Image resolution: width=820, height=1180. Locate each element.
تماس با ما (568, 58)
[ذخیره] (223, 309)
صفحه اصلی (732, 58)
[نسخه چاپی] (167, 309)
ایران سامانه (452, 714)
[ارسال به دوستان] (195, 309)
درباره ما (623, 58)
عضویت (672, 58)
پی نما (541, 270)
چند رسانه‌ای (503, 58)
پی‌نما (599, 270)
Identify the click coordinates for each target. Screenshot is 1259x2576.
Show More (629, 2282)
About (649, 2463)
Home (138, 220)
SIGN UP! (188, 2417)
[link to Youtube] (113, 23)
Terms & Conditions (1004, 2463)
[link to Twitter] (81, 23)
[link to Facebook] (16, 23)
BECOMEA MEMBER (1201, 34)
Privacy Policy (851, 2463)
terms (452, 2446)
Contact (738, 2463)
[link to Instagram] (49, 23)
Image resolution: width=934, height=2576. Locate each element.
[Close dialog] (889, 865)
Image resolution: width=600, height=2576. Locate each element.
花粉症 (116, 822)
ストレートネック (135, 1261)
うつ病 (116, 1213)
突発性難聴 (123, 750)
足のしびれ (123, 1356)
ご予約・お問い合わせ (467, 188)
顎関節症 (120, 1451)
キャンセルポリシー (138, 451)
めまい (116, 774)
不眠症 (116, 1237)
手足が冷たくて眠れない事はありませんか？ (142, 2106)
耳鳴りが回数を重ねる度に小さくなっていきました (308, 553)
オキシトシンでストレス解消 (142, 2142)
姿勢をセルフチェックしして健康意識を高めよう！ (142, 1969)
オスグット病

### What to do
Copy each entry exactly, leaving every line as it is.

### Problem solution
Image resolution: width=820, height=1180. Locate each element.
تماس با ما (568, 58)
[ذخیره] (223, 309)
صفحه اصلی (732, 58)
[نسخه چاپی] (167, 309)
ایران سامانه (452, 714)
[ارسال به دوستان] (195, 309)
درباره ما (623, 58)
عضویت (672, 58)
پی نما (541, 270)
چند رسانه‌ای (503, 58)
پی‌نما (599, 270)
Identify the click coordinates for each target. Screenshot is 1259x2576.
Show More (629, 2282)
About (649, 2463)
Home (138, 220)
SIGN UP! (188, 2417)
[link to Youtube] (113, 23)
Terms & Conditions (1004, 2463)
[link to Twitter] (81, 23)
[link to Facebook] (16, 23)
BECOMEA MEMBER (1201, 34)
Privacy Policy (851, 2463)
terms (452, 2446)
Contact (738, 2463)
[link to Instagram] (49, 23)
Image resolution: width=934, height=2576. Locate each element.
[Close dialog] (889, 865)
Image resolution: width=600, height=2576. Locate each element.
花粉症 (116, 822)
ストレートネック (135, 1261)
うつ病 (116, 1213)
突発性難聴 (123, 750)
足のしびれ (123, 1356)
ご予約・お問い合わせ (467, 188)
顎関節症 (120, 1451)
キャンセルポリシー (138, 451)
めまい (116, 774)
不眠症 (116, 1237)
手足が冷たくて眠れない事はありませんか？ (142, 2106)
耳鳴りが回数を重ねる度に小さくなっていきました (308, 553)
オキシトシンでストレス解消 (142, 2142)
姿勢をセルフチェックしして健康意識を高めよう！ (142, 1969)
オスグット病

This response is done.